Emsal Mahkeme Kararı İstanbul Anadolu 6. Asliye Ticaret Mahkemesi 2022/94 E. 2023/274 K. 21.03.2023 T.

Görüntülediğiniz mahkeme kararı henüz kesinleşmemiştir. Yararlı olması amacıyla eklenmiştir.

T.C. İstanbul Anadolu 6. ASLİYE TİCARET MAHKEMESİ

ESAS NO : 2022/94 Esas
KARAR NO : 2023/274

DAVA : Ticari Bankacılık İşlemlerinden Kaynaklanan Davalar (Alacak)

#### Sağlanan Girdiler:
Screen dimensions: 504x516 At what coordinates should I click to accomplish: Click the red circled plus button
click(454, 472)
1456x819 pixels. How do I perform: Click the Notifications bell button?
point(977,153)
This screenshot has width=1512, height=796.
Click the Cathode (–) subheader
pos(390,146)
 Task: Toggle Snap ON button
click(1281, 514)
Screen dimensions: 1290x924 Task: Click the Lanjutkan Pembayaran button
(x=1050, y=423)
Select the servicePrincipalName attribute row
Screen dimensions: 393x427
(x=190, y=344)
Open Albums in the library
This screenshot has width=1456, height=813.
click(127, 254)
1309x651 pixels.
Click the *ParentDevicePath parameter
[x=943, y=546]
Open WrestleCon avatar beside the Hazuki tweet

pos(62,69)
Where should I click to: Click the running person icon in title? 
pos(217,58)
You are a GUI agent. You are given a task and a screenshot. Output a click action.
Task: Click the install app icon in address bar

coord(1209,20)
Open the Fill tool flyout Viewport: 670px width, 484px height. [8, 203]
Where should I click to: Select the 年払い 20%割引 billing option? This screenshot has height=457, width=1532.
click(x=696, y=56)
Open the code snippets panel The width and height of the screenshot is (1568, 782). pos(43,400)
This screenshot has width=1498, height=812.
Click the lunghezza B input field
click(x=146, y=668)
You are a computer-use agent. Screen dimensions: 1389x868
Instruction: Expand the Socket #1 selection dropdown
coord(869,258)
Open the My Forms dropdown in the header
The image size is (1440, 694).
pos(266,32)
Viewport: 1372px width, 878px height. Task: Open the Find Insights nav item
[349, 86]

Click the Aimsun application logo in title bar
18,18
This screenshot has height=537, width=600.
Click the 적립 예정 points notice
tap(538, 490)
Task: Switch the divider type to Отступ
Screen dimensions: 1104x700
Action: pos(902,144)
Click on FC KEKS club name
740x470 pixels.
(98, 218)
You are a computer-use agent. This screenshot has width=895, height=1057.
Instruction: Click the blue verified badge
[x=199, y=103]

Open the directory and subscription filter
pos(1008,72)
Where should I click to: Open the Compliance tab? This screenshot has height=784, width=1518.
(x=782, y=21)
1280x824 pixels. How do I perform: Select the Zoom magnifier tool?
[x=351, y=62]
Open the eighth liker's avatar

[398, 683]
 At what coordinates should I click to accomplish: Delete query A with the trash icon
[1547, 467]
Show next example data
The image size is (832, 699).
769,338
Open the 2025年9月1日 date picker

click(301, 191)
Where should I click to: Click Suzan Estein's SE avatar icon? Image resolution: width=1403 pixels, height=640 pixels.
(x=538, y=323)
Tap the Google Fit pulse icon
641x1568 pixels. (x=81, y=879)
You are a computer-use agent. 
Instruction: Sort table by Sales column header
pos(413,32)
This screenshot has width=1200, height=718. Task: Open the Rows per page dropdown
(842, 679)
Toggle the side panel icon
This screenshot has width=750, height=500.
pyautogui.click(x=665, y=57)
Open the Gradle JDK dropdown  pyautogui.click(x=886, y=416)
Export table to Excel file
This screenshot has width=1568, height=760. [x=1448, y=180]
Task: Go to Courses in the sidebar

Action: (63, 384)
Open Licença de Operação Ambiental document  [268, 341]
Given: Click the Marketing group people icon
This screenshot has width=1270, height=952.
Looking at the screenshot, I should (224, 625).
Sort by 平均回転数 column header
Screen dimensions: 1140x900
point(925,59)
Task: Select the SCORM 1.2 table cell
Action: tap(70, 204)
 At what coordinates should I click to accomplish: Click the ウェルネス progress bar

#### Alıştırma Yönergesi:
Mahkeme kararındaki "Emsal Mahkeme Kararı" ifadesinden "olması amacıyla eklenmiştir." ifadesine kadar olan bölümü hiçbir değişiklik yapmadan kopyalayın. Girdilerin mahkeme kararıyla bir ilgisi yoktur.

#### Alıştırma Yanıtı:
Emsal Mahkeme Kararı İstanbul Anadolu 6. Asliye Ticaret Mahkemesi 2022/94 E. 2023/274 K. 21.03.2023 T.

Görüntülediğiniz mahkeme kararı henüz kesinleşmemiştir. Yararlı olması amacıyla eklenmiştir.